Aktualisiert: 28. Aug.

Wer eine Photovoltaikanlage betreibt oder plant, kommt an einer Frage nicht vorbei: Was bekomme ich für den Strom, den ich ins Netz einspeise?

Die Einspeisevergütung ist eine der wichtigsten Kennzahlen für die Wirtschaftlichkeit jeder PV-Anlage. Die Sätze ändern sich halbjährlich – und die nächste Anpassung steht regelmäßig bevor.

In diesem Artikel erfahren Sie: Wie hoch ist die Einspeisevergütung aktuell? Was bedeutet die Degression? Und warum ist der Eigenverbrauch für die meisten Hausbesitzer wirtschaftlich wichtiger als die Einspeisung?

Was ist die Einspeisevergütung – und wer zahlt sie?

Die Einspeisevergütung ist der Betrag, den Ihr Netzbetreiber Ihnen für jede Kilowattstunde (kWh) Strom zahlt, die Ihre PV-Anlage ins öffentliche Netz einspeist.

Geregelt ist sie durch das Erneuerbare-Energien-Gesetz (EEG). Der Satz, der bei Inbetriebnahme Ihrer Anlage gilt, wird für 20 Jahre garantiert – unabhängig davon, ob die Vergütung danach sinkt.

Wichtig: Die Vergütung gilt nur für Strom, der tatsächlich eingespeist wird – also für den Anteil, den Sie nicht selbst verbrauchen.

💡 Kurz erklärt: Teileinspeisung vs. Volleinspeisung Teileinspeisung: Sie verbrauchen einen Teil des Stroms selbst und speisen den Überschuss ein – Standardoption für Hausbesitzer. Volleinspeisung: Der gesamte erzeugte Strom wird ins Netz eingespeist. Lohnt sich nur in speziellen Fällen, z. B. bei ungenutzten Gewerbedächern ohne Eigenverbrauch.

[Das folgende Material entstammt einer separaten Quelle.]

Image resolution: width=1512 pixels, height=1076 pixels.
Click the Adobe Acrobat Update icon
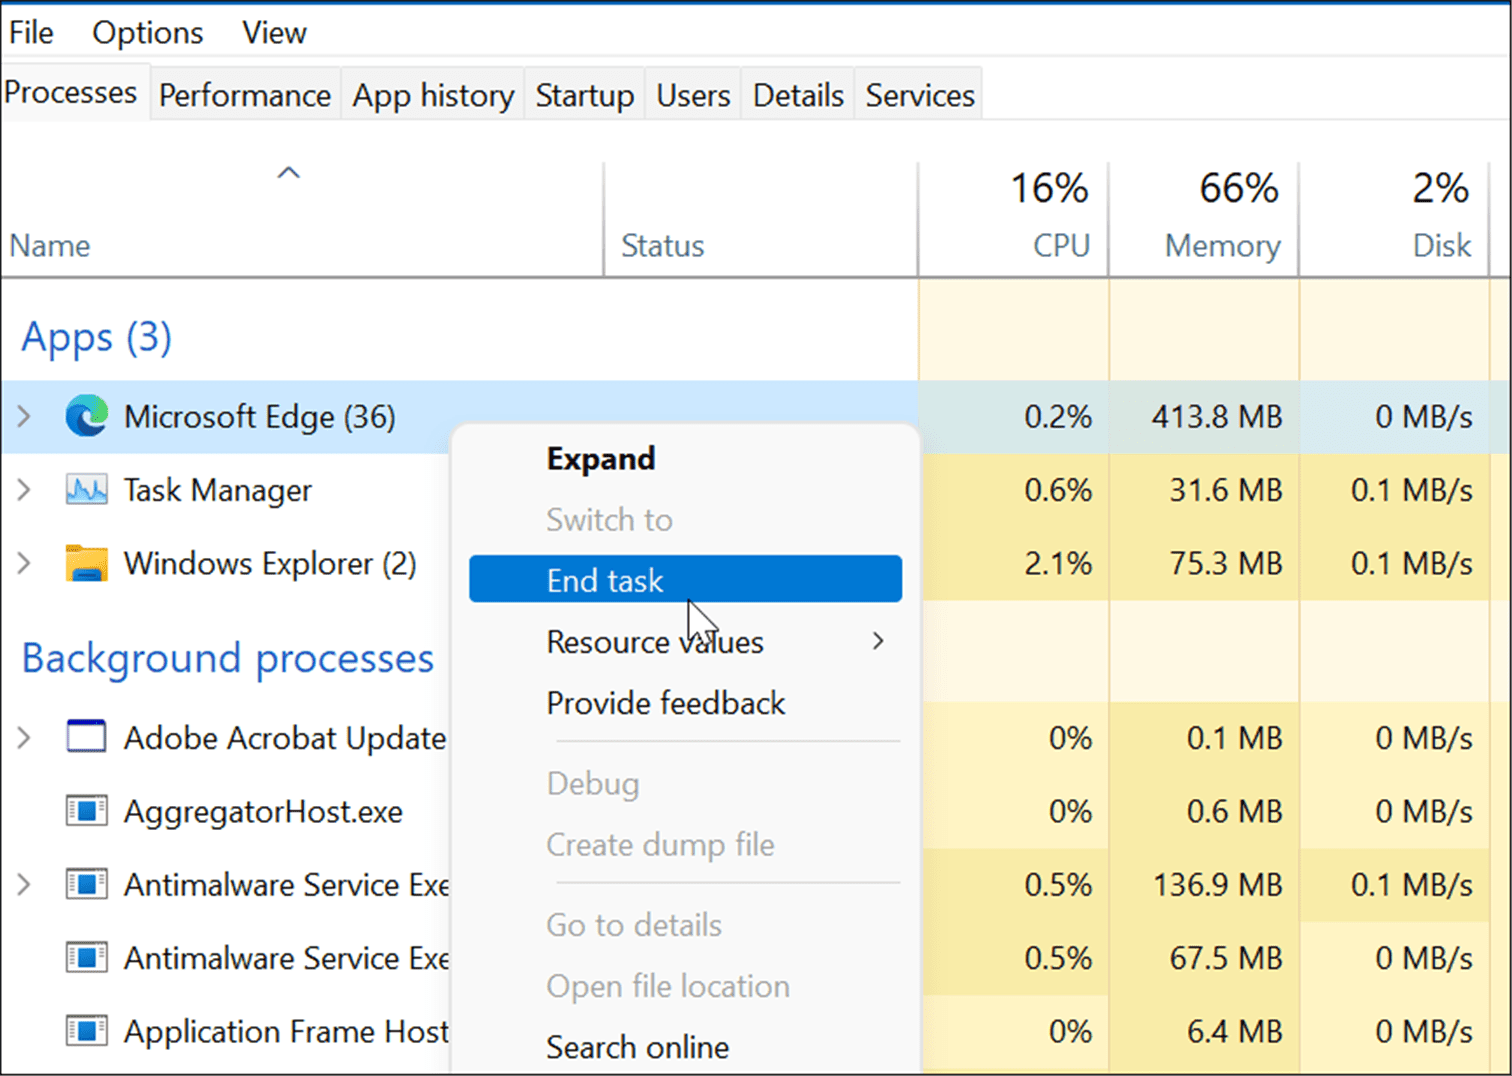[x=87, y=737]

Einspeisevergütung 2026: Aktuelle Sätze im Überblick

Die aktuell gültigen Sätze nach EEG (nach aktuellem Stand) sind:

  • Bis 10 kWp – Teileinspeisung: 7,78 ct/kWh | Volleinspeisung: 12,34 ct/kWh

  • 10 bis 40 kWp – Teileinspeisung: 6,73 ct/kWh | Volleinspeisung: 10,35 ct/kWh

  • 40 bis 100 kWp – Teileinspeisung: 5,50 ct/kWh | Volleinspeisung: 10,35 ct/kWh

Alle Angaben nach aktuellem Stand – bitte aktuelle Werte direkt bei der Bundesnetzagentur prüfen. Die Sätze können je nach Anlagengröße und Inbetriebnahmedatum variieren.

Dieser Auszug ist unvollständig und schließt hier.